TEXTE À LIRE:
M. Pascal Savoldelli. - Il faudrait que les parlementaires connaissent le niveau réel des taux, et leur impact. L'État emprunte à des taux négatifs, ce qui lui permet de « constituer des matelas ». Nos concitoyens, nos chefs d'entreprise, eux, n'ont pas cette possibilité.

La dette publique, c'est une manière d'être de l'État - il ne s'agit pas d'une question technique. Le déficit se dégrade de 16,7 milliards d'euros, mais il ne faut pas oublier que le CICE a coûté 20 milliards d'euros et que des allégements de charge ont été faits pour le même montant, soit 40 milliards d'euros. Nous devrions créer un collectif de travail pluridisciplinaire, reflétant toutes les tendances politiques, pour travailler sur les mécanismes de la dette privée et de la dette publique.

Mme Nathalie Goulet. - Je suis rapporteur spécial de la mission « Engagements financiers de l'État », c'est-à-dire de la dette publique. Je partage la quasi-totalité des observations qui ont été faites - je pense notamment à l'inexistence du contrôle budgétaire, par exemple sur les promesses de reprise de dettes comme celles de l'hôpital et de la SNCF.

Il faut rendre plus efficaces les contrôles de la Cour des comptes, et lui donner des pouvoirs de sanction.

Nous ne pourrons pas continuer à examiner le budget des engagements financiers en quelques minutes comme nous le faisions les années précédentes. Il faut que nos concitoyens prennent conscience du problème.

DONNÉES PRÉSENTÉES:
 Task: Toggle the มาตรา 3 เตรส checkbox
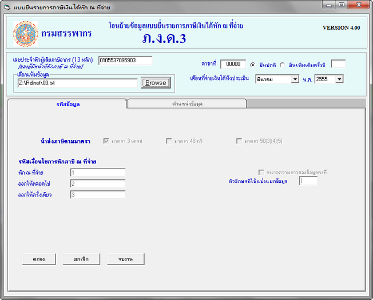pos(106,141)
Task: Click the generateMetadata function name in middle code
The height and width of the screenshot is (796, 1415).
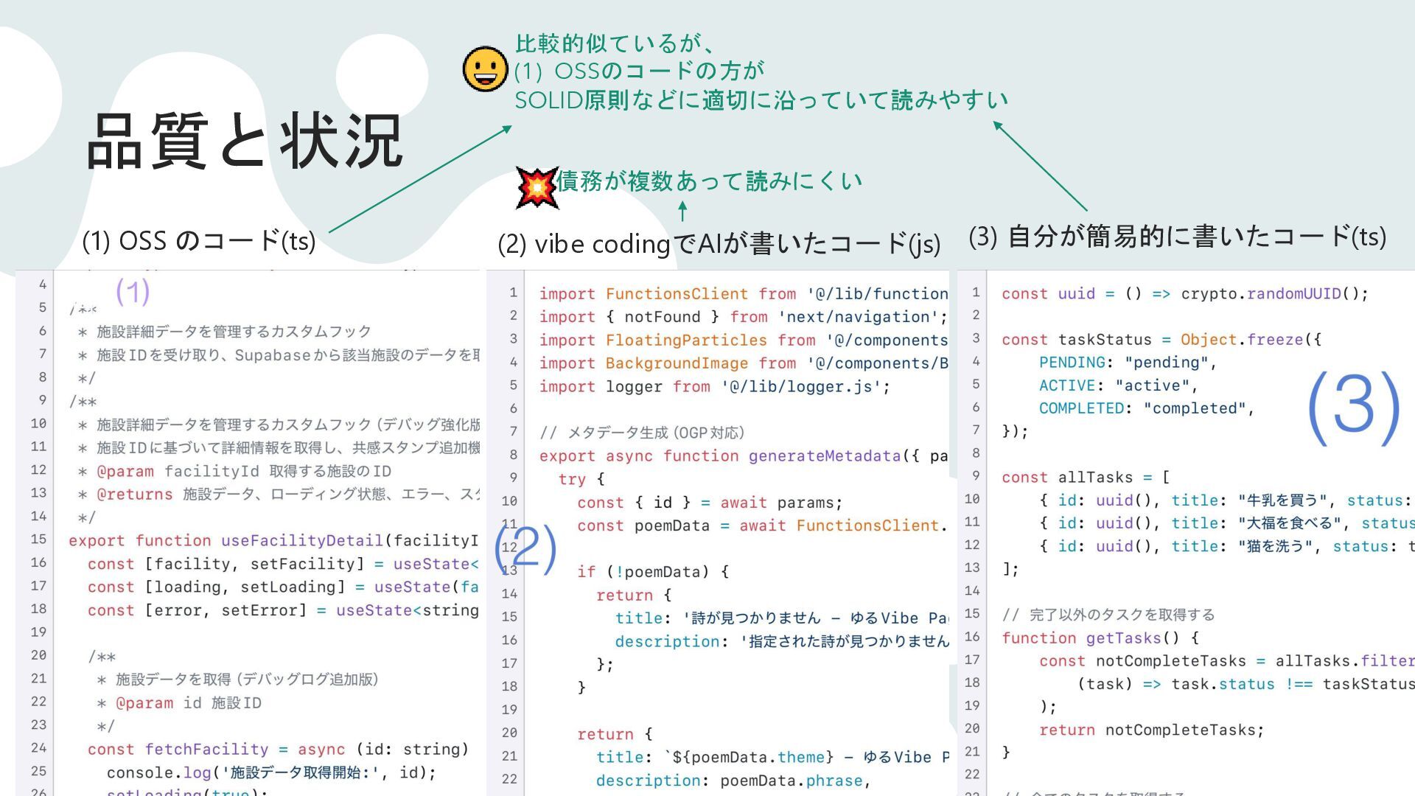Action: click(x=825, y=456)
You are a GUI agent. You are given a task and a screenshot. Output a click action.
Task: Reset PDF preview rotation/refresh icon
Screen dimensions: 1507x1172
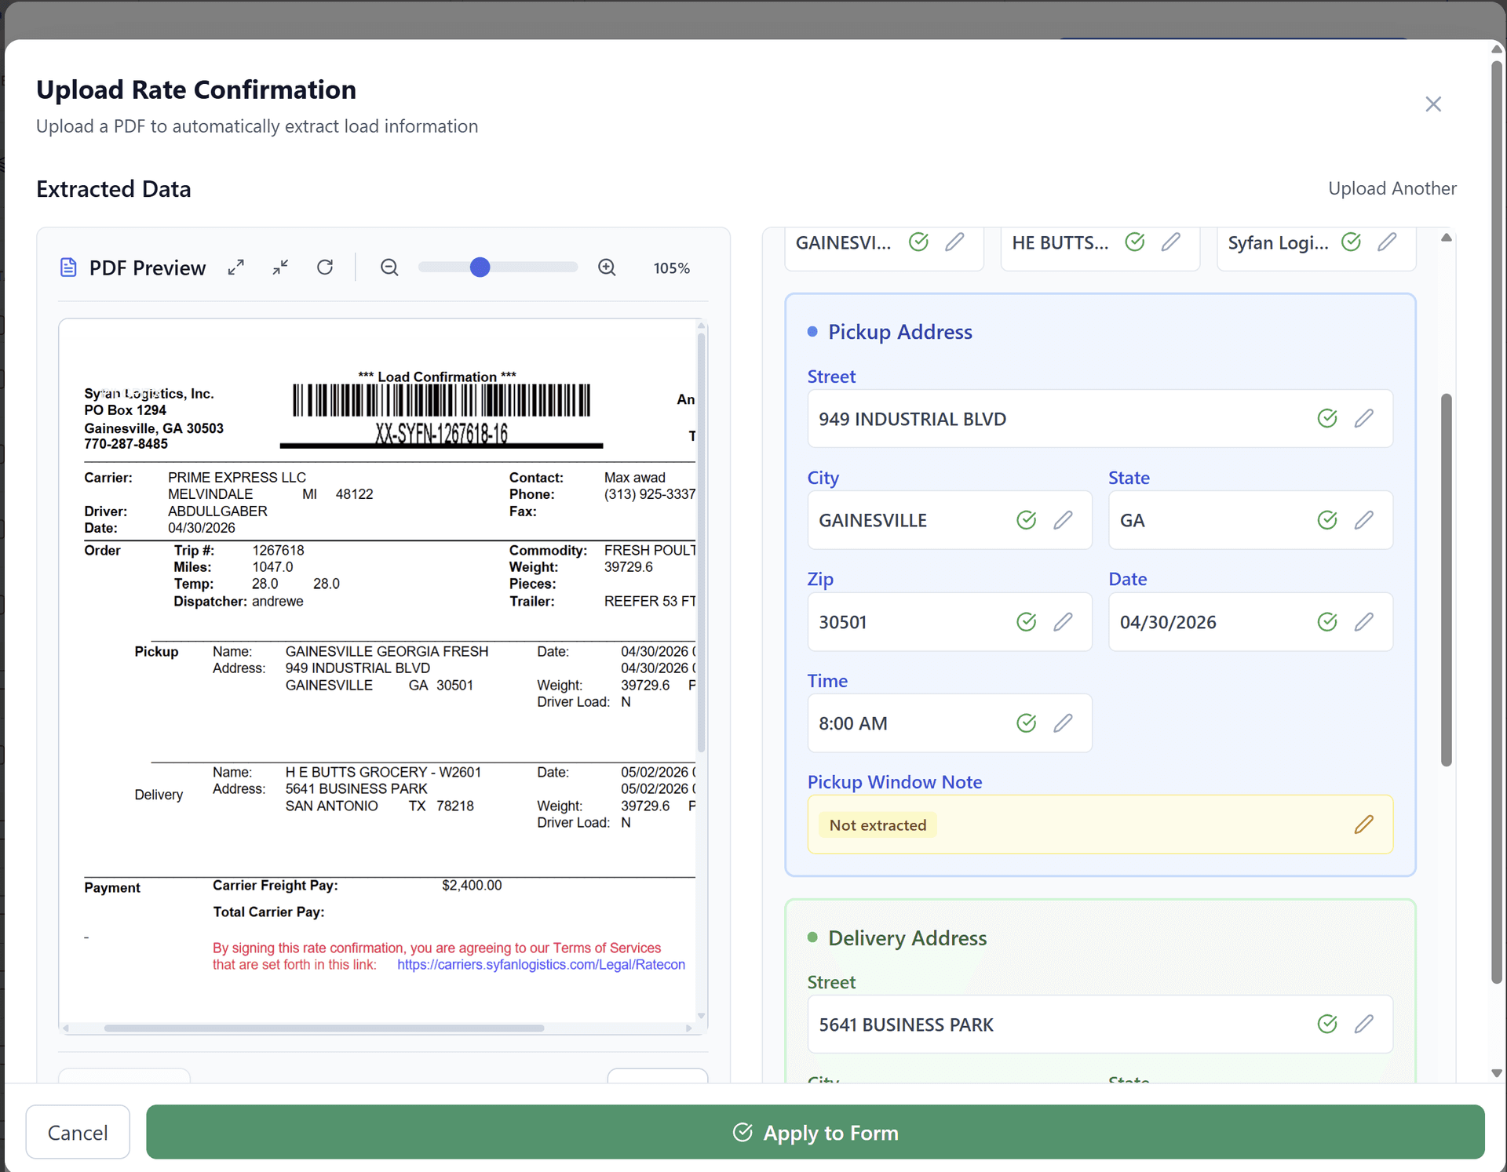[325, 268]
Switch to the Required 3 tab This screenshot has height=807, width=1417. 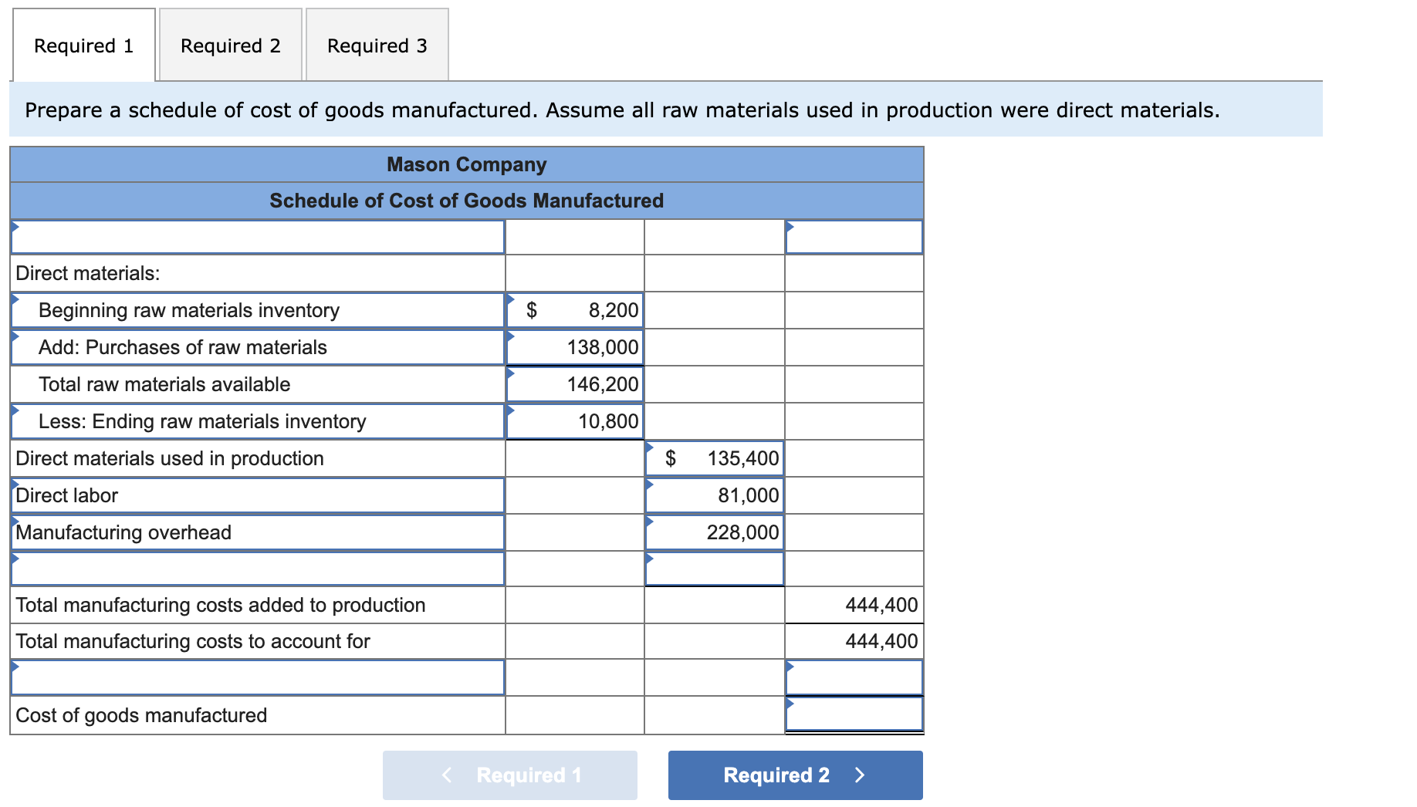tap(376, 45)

CONSIGNE:
Restituez mot pour mot le passage du texte sur la dette publique qui va de « Mme Nathalie Goulet. - Je » jusqu'à « pouvoirs de sanction. » inclus.

RÉSULTAT:
Mme Nathalie Goulet. - Je suis rapporteur spécial de la mission « Engagements financiers de l'État », c'est-à-dire de la dette publique. Je partage la quasi-totalité des observations qui ont été faites - je pense notamment à l'inexistence du contrôle budgétaire, par exemple sur les promesses de reprise de dettes comme celles de l'hôpital et de la SNCF.

Il faut rendre plus efficaces les contrôles de la Cour des comptes, et lui donner des pouvoirs de sanction.